◆ Information given:

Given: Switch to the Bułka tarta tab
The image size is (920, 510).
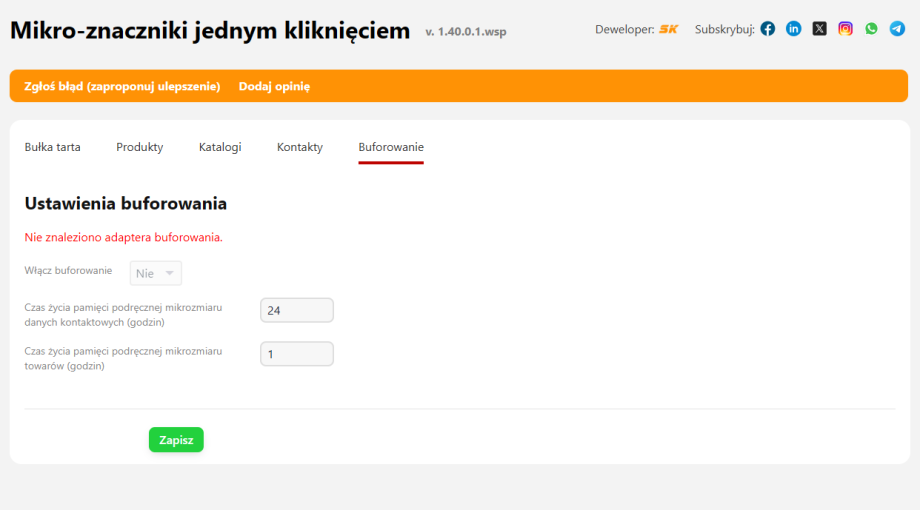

==

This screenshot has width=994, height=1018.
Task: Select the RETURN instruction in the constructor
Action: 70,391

◆ About this exercise:
Within the listing above, give again exactly every line from the line with "Given: Switch to the Bułka tarta tab" through the line with "The image size is (920, 510).", both included, and no other line.

◆ Solution to the exercise:
Given: Switch to the Bułka tarta tab
The image size is (920, 510).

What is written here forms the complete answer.